Nowhere in Dr. Leonard Bentch's CV does it mention his knack for writing, but his talents extend well beyond Internal Medicine. A retired physician, Dr. Bentch was sailing the Caribbean when he received a call that took him on a six-month locum adventure with his wife, Sue. He recently put his many remembrances to paper, and we're proud to present the second of three installments here. (If you missed the first installment, you can read it now).
Right off the bat, I noticed a few subtle differences between the way medicine is practiced in the States and the way it's done in New Zealand. Aside from the relaxed dress code - business casual and no lab coats - the Department of Medicine structure is a bit different. Altogether, there were approximately thirty full-time Physicians; however in the British system, Board Certified Internists are called "Doctor" and Surgeons are not Physicians, but "Mister or Ms." But hey, what's in a name?
As a Physician and Gastroenterologist, or "Mister" as I became known, my work included a combination of general and specialty medicine. I saw acute admissions with my team of House Officers every fourth day and night, made teaching rounds daily, supervised the newly reinvented Handover Conference, attended Journal Club, House Surgeon conferences, made presentations at M & M conference, and gave teaching conferences.
In addition, I saw GI outpatient consultations three afternoons per week, reorganized the Chronic Liver Disease clinic (which met twice weekly), performed 3 "lists" of general endoscopy per week and also participated in the ERCP list. I worked with the New Zealand Hepatitis Foundation, where we helped organize a treatment program for patients with chronic liver disease so they could be followed by their General Practitioners. Another highlight was a presentation I gave on Chronic Liver Disease to an area Medical Society. Put together, it was an active, fascinating, and mind-stretching experience.
The nursing staff was exceptional; wonderfully trained and competent.

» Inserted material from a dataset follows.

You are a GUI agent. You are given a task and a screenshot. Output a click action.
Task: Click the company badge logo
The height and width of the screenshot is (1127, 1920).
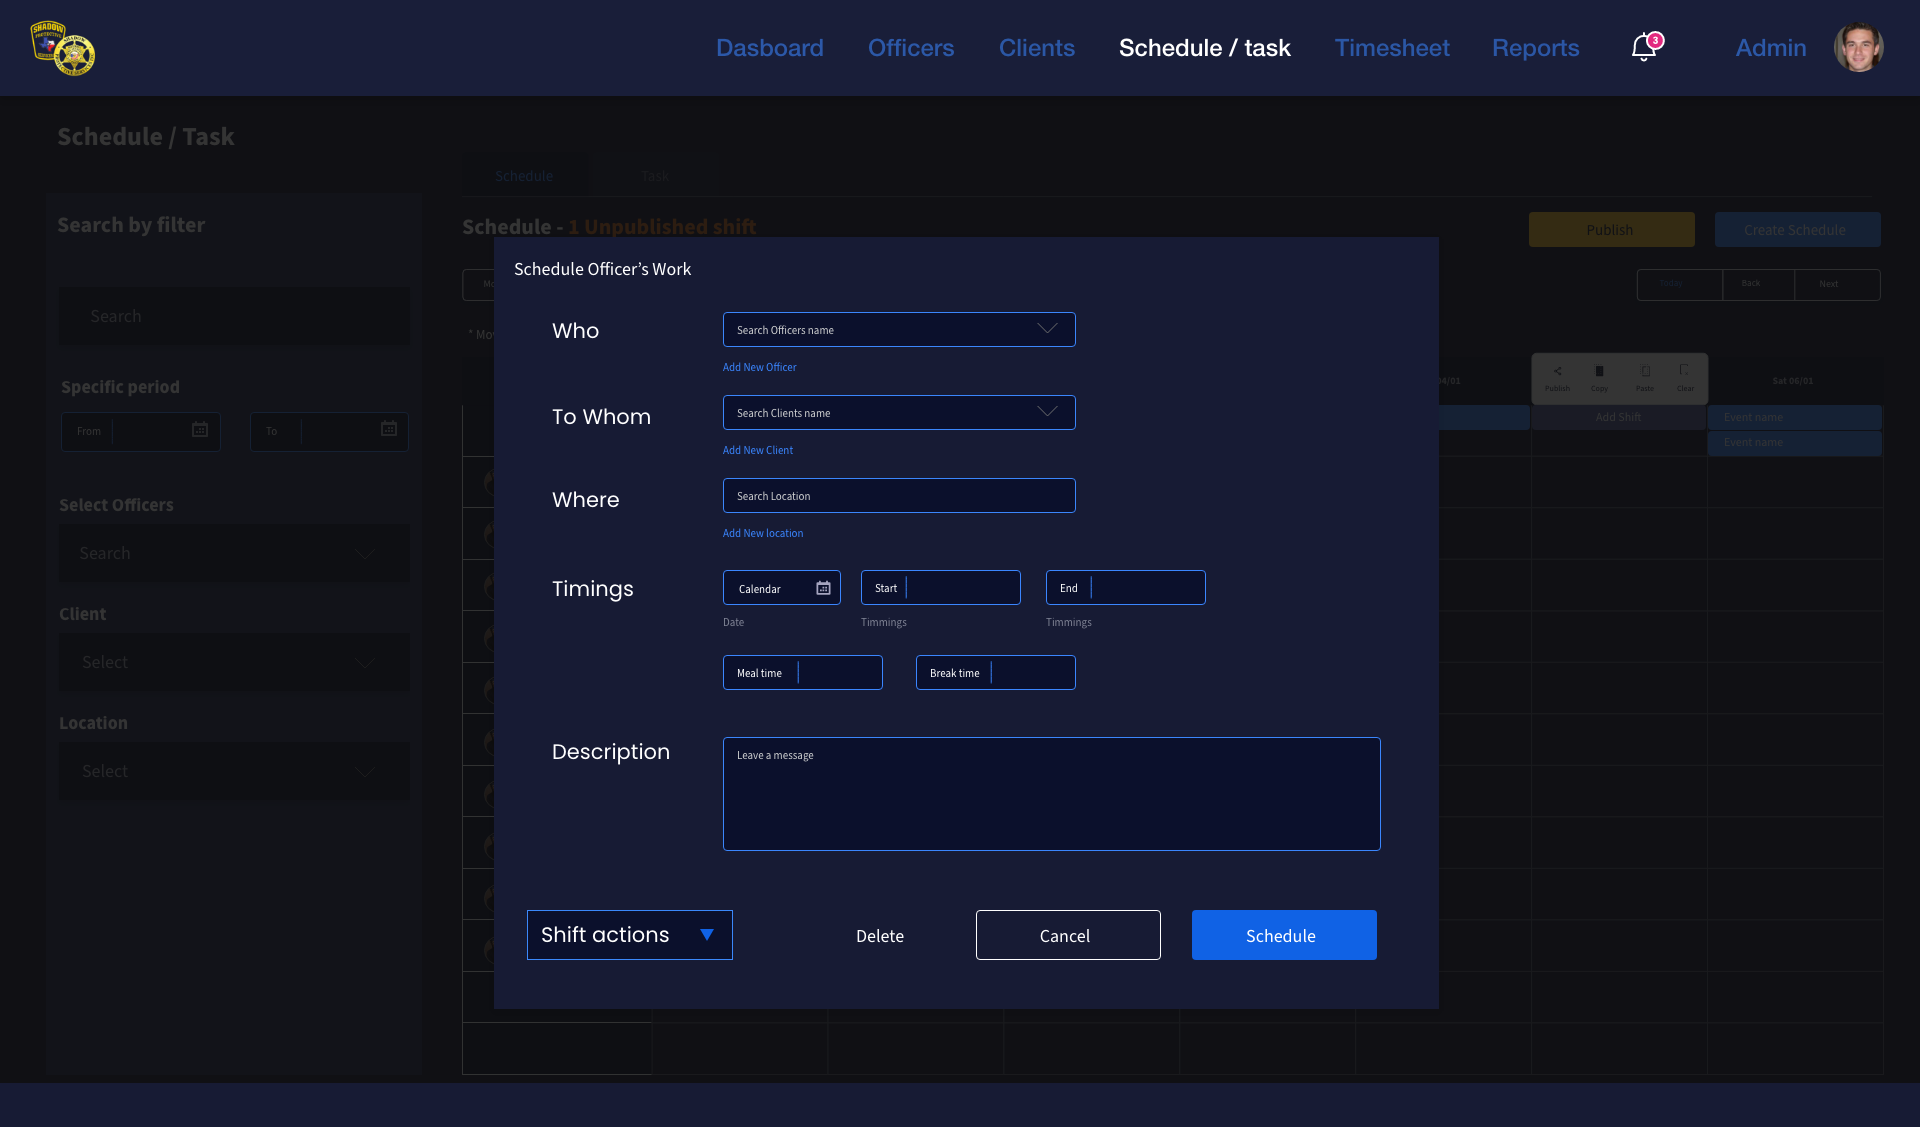[x=63, y=48]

Several were originally from New Zealand, but many were traveling nurses trained in other British Commonwealth nations. They labored with minimal resources, by our standards, to provide continuity of care - especially necessary in a teaching hospital.
Patient care in New Zealand was decidedly different from the United States. Resources are in such limited supply that evidence-based approaches to patient care were much more important. I found this rigorous attention to literature very refreshing.
Not every person with COPD who was admitted with cough and respiratory insufficiency was automatically treated with antibiotics; not every person readmitted with CHF received an echocardiogram or even a Cardiologist; not every person with headache automatically received an MRI and not every person with abdominal pain had a CT scan. The formulary was barebones, but covered the bases. Specialty help was there, including radiology, pathology, surgery, and all the medical subspecialties, but one did not feel obligated to request consultation on every case.
Kiwis do not expect extraordinary care when the natural history of their disease process is clear. Futile and unnecessary care was minimal. End-of-life care was excellent.
Also, my office was fantastic. I was in a new building adjacent to the operating rooms; next door to the Cardiologists with views of the beautiful roof top gardens which provide a tranquil space for thinking, meeting house staff and colleagues, and enjoying lunch. My two office mates, a Rheumatologist and an ID physician, both full-time staff, offered a vast experience in medicine, an academic approach both to patient care and teaching, and a warm welcome. We were to become good friends.